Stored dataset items
begin

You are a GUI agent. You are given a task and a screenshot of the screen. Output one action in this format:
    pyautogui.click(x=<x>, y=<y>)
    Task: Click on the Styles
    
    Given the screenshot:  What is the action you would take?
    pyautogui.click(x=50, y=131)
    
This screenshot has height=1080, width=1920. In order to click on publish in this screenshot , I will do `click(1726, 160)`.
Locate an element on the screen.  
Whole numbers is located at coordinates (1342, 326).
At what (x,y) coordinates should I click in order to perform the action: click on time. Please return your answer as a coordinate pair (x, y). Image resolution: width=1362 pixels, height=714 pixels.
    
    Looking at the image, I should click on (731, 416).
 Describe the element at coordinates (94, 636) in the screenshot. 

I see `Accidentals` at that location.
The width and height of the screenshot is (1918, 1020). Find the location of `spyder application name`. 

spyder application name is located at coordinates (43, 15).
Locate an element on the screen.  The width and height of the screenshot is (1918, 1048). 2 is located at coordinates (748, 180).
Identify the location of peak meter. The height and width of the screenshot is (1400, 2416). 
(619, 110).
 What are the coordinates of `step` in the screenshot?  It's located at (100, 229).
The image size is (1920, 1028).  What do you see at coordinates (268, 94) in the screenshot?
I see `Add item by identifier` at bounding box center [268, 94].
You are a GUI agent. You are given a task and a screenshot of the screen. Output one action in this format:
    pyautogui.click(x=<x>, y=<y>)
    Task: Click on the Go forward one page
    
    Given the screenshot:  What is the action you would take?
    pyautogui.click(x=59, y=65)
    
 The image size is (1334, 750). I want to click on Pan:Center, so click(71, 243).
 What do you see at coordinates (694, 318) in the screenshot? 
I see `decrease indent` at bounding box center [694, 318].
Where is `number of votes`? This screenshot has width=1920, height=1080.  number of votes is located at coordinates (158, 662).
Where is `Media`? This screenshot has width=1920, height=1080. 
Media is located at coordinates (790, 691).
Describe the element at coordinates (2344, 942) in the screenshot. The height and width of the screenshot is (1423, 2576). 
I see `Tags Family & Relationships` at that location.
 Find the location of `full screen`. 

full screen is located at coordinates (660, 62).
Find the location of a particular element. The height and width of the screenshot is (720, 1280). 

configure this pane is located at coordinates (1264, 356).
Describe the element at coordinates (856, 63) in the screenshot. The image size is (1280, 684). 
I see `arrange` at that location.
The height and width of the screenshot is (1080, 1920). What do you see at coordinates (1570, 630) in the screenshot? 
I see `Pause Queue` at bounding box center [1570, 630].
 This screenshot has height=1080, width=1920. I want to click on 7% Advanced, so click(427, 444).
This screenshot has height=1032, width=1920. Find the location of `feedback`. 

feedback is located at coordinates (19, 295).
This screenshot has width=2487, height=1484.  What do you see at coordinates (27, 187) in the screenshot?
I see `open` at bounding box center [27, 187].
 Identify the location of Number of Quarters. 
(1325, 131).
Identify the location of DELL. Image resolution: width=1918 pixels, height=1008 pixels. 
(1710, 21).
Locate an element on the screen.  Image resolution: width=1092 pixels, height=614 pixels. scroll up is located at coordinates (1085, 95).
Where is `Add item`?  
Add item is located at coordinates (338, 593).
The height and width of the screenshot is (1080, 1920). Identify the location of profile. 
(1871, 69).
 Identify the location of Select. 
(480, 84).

end

Exercise brief - Extract verbatim every line from the one containing "Identify the location of DELL." through the last line of the items above, including both ends.

Expected answer -
Identify the location of DELL. Image resolution: width=1918 pixels, height=1008 pixels. 
(1710, 21).
Locate an element on the screen.  Image resolution: width=1092 pixels, height=614 pixels. scroll up is located at coordinates (1085, 95).
Where is `Add item`?  
Add item is located at coordinates (338, 593).
The height and width of the screenshot is (1080, 1920). Identify the location of profile. 
(1871, 69).
 Identify the location of Select. 
(480, 84).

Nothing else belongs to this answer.